Keywords: public administration, public accountability, public responsibility, equitable, and synonymous

I.

Introduction

Professor B. P. Botha (1987:174) states that the terms and concepts public accountability and public
responsibility are freely and confusingly used as being synonymous if not equitable. This is, however, untrue as
there are distinct differences between public accountability and public responsibility as this article illustrates.
II.
Purpose of article
The purpose of this article is to give a concise exposition of marked differences between accountability and
responsibility with reference to African governments.
III.
Public accountability and public responsibility
Firstly, S. B. M Marume, (2015:119-162) states that most quoted leading scientists and scholars relevant to the
concepts of responsibility and accountability include, amongst others:
J. J. N. Cloete
S.B. M. Marume
B. P. Botha
I.S. Banki
G.S. Reid
S. P. Robbins
E. Sallis
M. M. Khan
H. L. A. Hart
Ronald Warner
Herbert J. Spiro
P. S. Botes
R. W. Rowland
S. X. Hanekom
E. G. Bain
William Fox
Ivan H. Meyer
D.W. Smithburg
Secondly, no private institution of any kind in the world today is called upon to account for its actions and
expenditures in the same manner and to the extent as a public institution should be absolutely accountable to
their policies; is a requirement dating from antiquity (Marume:2015:119).
Thirdly, various meanings of public responsibility are briefly illustrated.
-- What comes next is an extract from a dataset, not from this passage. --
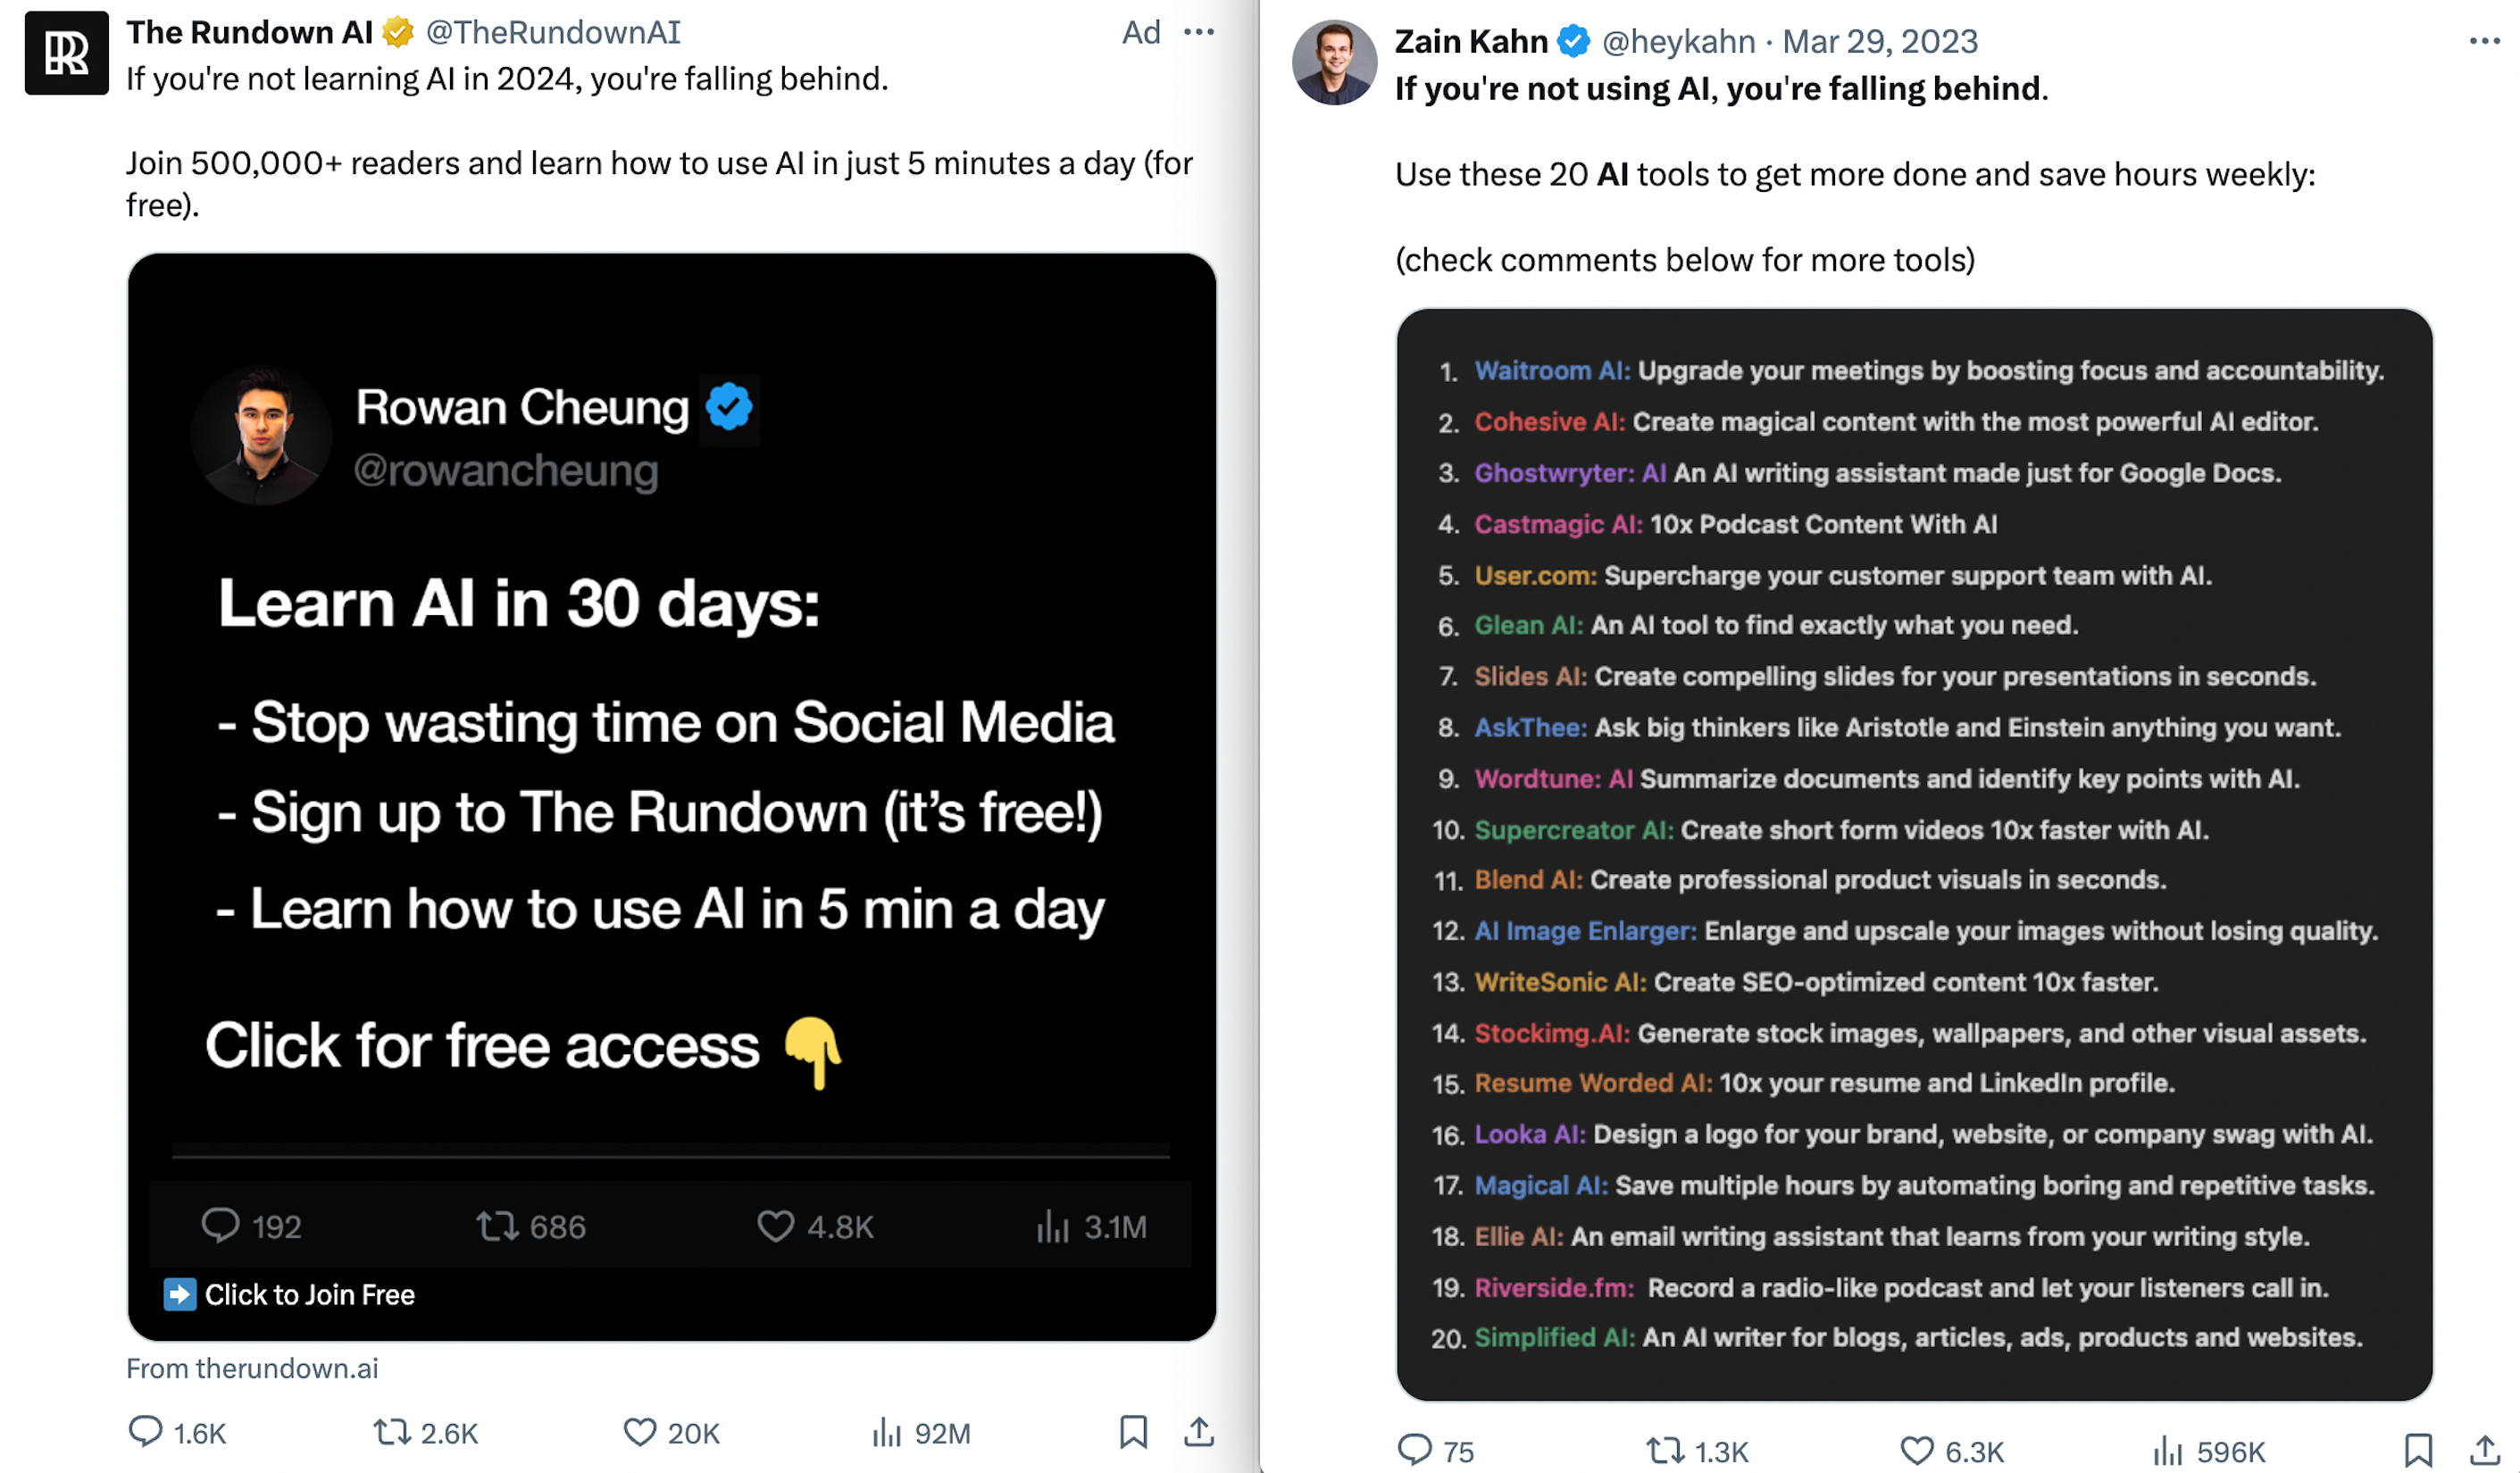This screenshot has width=2520, height=1473.
Task: Share Zain Kahn's AI tools post
Action: coord(2485,1450)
The two terms which are freely and
confusingly used are public responsibility and public accountability (B. P. Botha: 1987:174). The expression
public responsibility, which Professor J. J. N. Cloete (1967: 71, 77, 81 and 1985) uses, is one which admits of a
wide interpretation much wider perhaps than that of any other concepts in the fields of political science and
public administration. Let us very briefly examine the term responsibility to illustrate this diversity of
meanings. Distinguishable shades of public responsibility show the following examples:
H. L. A. Hart (1968:221) assigns four names of responsibility as:
(a)
role responsibility
(b)
casual responsibility
(c)
liability responsibility and
(d)
capacity responsibility.
D. W. Smithburg (1966 and 1971:489) distinguishes four uses of the term responsibility as:
(a)
moral obligation,
(b)
responsiveness,
(c)
accountability and
(d)
legitimacy.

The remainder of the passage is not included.